Avg: 4 from 38 votes
|Type:||Trad, Alpine, 8 pitches, Grade IV|
|FA:||Bruce Kay, Jim Martinello, ~2011|
|Page Views:||9,299 total · 124/month|
|Shared By:||Doug Hutchinson on Aug 3, 2017|
|Admins:||Mark Roberts, Mauricio Herrera Cuadra, Kate Lynn, Braden Batsford|
Note - in late 2017 or early 2018 bolted anchors were added to every pitch except P4, including a new anchor that logically split the former 60M+ P6 into two pitches so I updated the pitch numbers to reflect the changes. This may make some comments or ticks confusing since the old P7 (seam/slab pitch) is now P8. Since I haven't climb the route after the new anchors were installed,some of my anchor beta may be inaccurate.
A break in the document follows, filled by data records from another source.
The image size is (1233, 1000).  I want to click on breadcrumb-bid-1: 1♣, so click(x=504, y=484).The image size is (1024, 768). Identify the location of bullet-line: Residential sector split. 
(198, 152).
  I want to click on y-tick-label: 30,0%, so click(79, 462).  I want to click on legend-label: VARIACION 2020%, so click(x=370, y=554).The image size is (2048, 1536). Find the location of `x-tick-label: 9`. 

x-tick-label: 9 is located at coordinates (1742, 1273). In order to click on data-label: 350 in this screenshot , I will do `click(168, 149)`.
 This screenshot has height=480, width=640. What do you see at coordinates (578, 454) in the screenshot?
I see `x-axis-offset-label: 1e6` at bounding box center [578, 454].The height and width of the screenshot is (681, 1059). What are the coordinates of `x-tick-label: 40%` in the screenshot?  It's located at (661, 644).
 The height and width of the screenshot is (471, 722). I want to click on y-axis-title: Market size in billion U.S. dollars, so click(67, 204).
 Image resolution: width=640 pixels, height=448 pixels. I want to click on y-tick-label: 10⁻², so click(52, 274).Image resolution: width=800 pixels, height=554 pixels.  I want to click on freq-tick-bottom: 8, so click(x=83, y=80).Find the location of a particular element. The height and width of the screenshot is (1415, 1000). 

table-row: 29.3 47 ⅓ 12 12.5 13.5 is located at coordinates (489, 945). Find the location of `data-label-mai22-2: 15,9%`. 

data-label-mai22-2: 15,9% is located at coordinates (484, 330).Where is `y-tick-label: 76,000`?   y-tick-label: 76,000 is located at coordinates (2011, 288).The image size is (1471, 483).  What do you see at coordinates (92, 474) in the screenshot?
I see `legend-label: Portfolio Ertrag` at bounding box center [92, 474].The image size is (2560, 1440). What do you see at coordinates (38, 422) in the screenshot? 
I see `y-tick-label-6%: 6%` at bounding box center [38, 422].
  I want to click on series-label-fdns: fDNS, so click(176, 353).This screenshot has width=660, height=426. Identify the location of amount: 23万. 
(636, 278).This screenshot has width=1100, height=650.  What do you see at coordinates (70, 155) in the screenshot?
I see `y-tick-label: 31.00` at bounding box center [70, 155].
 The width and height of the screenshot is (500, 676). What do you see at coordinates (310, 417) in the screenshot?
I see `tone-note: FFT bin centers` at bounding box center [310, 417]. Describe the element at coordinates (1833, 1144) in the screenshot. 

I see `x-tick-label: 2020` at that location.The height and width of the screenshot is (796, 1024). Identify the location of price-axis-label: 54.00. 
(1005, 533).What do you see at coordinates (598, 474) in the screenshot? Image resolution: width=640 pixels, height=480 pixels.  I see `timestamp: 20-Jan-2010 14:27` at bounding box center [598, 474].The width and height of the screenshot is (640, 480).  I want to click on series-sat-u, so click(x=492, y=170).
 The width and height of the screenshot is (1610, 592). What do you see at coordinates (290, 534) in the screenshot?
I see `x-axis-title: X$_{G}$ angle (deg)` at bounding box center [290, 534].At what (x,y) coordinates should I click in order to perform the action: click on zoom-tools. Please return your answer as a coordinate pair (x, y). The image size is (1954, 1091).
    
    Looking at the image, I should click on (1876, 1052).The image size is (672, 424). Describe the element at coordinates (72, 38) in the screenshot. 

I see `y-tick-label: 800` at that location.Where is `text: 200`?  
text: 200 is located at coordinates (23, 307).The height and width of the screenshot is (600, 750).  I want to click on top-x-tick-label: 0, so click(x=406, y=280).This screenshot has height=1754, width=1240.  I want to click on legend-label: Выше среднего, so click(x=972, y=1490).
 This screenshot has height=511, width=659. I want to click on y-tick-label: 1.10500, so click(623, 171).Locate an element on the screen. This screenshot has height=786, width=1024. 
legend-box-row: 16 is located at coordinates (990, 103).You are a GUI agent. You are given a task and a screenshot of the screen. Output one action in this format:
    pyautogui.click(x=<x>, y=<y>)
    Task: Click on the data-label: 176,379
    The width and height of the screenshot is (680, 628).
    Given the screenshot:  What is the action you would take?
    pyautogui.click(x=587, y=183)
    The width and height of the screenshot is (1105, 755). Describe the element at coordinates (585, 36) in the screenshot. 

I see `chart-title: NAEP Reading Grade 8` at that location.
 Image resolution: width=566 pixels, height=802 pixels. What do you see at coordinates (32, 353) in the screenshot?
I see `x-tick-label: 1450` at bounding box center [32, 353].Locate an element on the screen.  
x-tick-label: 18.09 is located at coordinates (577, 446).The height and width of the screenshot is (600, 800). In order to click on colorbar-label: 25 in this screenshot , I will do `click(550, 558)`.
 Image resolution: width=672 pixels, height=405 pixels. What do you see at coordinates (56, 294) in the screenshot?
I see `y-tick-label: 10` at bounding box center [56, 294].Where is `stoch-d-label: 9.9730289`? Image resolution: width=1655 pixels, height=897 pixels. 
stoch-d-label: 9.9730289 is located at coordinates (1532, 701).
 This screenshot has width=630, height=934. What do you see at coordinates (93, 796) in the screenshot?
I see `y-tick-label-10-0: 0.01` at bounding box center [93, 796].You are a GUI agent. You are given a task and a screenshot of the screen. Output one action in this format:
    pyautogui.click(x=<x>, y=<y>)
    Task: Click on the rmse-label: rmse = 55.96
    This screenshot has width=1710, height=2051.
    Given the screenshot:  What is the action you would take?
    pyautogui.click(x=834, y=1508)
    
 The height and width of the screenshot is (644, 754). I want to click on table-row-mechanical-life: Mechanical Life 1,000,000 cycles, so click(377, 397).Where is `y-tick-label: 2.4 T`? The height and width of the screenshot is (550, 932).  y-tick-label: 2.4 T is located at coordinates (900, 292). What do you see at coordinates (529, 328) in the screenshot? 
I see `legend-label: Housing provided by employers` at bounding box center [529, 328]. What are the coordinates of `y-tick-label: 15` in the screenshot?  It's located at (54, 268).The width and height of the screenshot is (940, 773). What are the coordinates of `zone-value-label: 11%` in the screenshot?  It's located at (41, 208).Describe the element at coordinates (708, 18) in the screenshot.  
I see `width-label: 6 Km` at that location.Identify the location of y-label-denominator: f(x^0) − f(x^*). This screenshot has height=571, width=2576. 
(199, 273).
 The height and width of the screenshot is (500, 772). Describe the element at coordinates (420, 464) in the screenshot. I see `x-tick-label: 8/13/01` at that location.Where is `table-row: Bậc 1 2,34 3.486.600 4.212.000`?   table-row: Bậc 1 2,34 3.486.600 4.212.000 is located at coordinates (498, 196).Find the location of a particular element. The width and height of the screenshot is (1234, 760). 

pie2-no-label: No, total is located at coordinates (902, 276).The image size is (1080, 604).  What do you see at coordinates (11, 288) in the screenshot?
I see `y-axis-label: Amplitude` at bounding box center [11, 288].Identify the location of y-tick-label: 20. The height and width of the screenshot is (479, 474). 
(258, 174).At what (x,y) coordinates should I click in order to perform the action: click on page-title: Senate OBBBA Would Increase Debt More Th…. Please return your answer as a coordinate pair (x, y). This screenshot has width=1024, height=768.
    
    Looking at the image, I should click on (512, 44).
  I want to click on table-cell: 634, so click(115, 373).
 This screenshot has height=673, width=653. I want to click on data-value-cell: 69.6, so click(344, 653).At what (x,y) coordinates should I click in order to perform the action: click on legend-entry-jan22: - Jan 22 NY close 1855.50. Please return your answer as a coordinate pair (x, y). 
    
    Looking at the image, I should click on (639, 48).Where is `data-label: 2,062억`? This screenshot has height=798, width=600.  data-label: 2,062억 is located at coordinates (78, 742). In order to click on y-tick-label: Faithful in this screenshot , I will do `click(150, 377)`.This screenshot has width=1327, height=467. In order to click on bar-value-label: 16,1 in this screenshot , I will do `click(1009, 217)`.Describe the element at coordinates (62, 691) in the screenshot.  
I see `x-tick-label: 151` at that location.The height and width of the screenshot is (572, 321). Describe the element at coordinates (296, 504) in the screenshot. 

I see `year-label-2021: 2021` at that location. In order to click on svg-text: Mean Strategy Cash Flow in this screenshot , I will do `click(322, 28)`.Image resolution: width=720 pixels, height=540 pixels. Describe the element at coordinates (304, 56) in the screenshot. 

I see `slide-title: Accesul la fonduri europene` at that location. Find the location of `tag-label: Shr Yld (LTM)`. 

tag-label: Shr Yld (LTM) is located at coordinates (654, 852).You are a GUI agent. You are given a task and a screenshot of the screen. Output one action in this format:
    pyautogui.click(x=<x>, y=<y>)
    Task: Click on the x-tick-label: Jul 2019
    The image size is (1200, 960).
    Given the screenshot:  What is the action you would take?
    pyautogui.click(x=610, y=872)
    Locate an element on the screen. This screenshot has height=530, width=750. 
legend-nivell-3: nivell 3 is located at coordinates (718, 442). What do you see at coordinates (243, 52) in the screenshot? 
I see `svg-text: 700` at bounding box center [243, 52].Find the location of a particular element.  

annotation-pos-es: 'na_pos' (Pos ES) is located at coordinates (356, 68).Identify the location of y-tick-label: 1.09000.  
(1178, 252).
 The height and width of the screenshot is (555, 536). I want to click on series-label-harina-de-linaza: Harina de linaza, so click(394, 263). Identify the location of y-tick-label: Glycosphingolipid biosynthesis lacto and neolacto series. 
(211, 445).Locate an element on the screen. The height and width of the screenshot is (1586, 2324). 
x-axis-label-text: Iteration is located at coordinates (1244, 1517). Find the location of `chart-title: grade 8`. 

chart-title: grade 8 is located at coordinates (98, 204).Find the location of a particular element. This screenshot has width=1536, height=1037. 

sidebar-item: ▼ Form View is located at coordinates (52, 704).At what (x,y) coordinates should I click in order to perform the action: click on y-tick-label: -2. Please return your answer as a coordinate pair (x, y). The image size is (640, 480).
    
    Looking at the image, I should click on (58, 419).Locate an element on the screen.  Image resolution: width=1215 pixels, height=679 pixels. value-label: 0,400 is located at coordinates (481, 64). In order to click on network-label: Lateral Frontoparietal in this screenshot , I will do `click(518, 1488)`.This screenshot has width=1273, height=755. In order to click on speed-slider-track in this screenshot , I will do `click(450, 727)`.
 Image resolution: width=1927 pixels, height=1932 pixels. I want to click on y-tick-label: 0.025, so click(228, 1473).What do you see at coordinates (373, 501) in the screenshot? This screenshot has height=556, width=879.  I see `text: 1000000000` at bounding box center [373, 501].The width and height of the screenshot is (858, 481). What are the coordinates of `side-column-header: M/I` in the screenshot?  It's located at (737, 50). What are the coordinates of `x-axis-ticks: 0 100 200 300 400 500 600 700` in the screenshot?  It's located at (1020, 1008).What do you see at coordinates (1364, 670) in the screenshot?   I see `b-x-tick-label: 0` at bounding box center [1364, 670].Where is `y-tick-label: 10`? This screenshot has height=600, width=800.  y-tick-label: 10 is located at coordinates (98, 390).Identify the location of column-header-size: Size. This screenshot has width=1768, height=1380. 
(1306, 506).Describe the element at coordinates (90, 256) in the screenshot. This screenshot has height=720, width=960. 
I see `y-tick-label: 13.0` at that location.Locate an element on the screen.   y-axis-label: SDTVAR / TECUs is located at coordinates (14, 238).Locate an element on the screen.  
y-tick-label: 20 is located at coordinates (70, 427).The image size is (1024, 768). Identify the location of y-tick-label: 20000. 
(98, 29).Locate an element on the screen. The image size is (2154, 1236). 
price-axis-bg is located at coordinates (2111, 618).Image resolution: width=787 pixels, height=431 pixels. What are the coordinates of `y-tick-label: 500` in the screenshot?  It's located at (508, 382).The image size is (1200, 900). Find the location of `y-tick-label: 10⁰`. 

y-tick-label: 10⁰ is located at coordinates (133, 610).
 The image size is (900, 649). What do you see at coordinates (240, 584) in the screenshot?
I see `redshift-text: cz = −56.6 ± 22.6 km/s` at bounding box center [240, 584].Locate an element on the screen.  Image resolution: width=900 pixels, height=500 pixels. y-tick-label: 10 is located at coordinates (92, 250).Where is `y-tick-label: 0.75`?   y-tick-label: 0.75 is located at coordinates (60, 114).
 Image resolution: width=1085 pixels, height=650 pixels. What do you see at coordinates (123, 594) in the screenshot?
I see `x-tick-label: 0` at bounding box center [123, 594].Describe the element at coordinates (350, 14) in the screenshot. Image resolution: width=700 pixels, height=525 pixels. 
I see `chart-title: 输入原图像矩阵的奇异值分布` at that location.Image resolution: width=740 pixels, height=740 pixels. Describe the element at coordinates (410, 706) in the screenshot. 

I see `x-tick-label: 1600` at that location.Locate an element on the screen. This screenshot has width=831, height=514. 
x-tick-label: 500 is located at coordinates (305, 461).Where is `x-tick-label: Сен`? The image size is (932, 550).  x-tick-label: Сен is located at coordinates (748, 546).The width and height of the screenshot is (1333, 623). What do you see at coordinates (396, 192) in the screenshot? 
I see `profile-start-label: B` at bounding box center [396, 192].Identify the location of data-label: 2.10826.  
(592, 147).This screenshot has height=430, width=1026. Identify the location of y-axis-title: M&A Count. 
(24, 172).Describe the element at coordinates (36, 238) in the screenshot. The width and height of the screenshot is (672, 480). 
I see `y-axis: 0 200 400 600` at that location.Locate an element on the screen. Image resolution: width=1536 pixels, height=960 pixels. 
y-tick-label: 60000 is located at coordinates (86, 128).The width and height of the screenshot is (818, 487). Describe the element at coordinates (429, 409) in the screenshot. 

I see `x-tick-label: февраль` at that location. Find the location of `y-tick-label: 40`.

P1. Climb the left arete (just right of large gully typically filled with snow) with several bolts on the face and cross left under roof on flakes and blocks using cracks for gear to a 2-bolt anchor on a ledge. Fun bouldery climbing with occasional awkward moves. 45M, 10c
P2. Climb the face just right of arete on left skyline, clipping two bolts, then start up vegetated ledges. Pass tree on left with slings at 30M by staying right and head up another 30M of easy scrambling on vegetated ledges to a 2-bolt anchor. 60M. 10a
P3. Traverse rightward across the last section of dirty ledges aiming for a left-facing corner leading to a splitter above. Stem off pillar on left and corner on right and gain splitter which is the appetizer for better/harder splitters above. 30M 5.9+
P4. Start in the right hand crack which narrows to fingers, moving left into twin finger cracks. Stem and grasp between two cracks with crux near the top. Build anchor on ledge. 20M, 10d
P5. Move left off belay to splitter fingers to hand crack, crux is first few off finger moves then eases. At about 25M do NOT continue following the splitter that keeps going straight up and left of roof, but instead traverse right under roof on feet and hand dyke rails (5.8ish airy fun, almost no pro) to an anchor below roof. 40M, 10d
P6. Move right off belay and pull roof and smile when you see the perfect hands splitter soaring above for 30M. Pulling the roof is about.10a but quickly becomes 5.8/5.9 perfect hands (for those with larger hands). With double BD Camalot #2s and #3s this will be run-out and walking pieces is required, or bring triple or quadruple #3s if #3 isn't your perfect size. At 35 M reach a nice ledge with a two bolt anchor. 35M 10a (note - can combine P6 and P7 into a 60M rope stretcher which is how we climbed it, but the new anchor makes this strategy unnecessary).
P7. Climb the finger crack above. Crux is near end as finger crack flares. 25M 11a
P8. Thin right-trending crack up steep slab. Pro is tricky because stances are insecure and crack is thin and flares. Lots of offset nuts useful, micro cams occasionally work. This is mostly slab climbing with a thin seam for pro and pinches. Heady, tenuous lead. At top, keep going past the first ledges and trees encountered and belay at a slung tree on a higher ledge. (There may be an alternative easier bypass variation in the vegetated cracks to right.) 50M, 11-
The steep headwall ends here and five easier lower angle pitches lead to summit. Most parties rappel from here. Need two 60M ropes.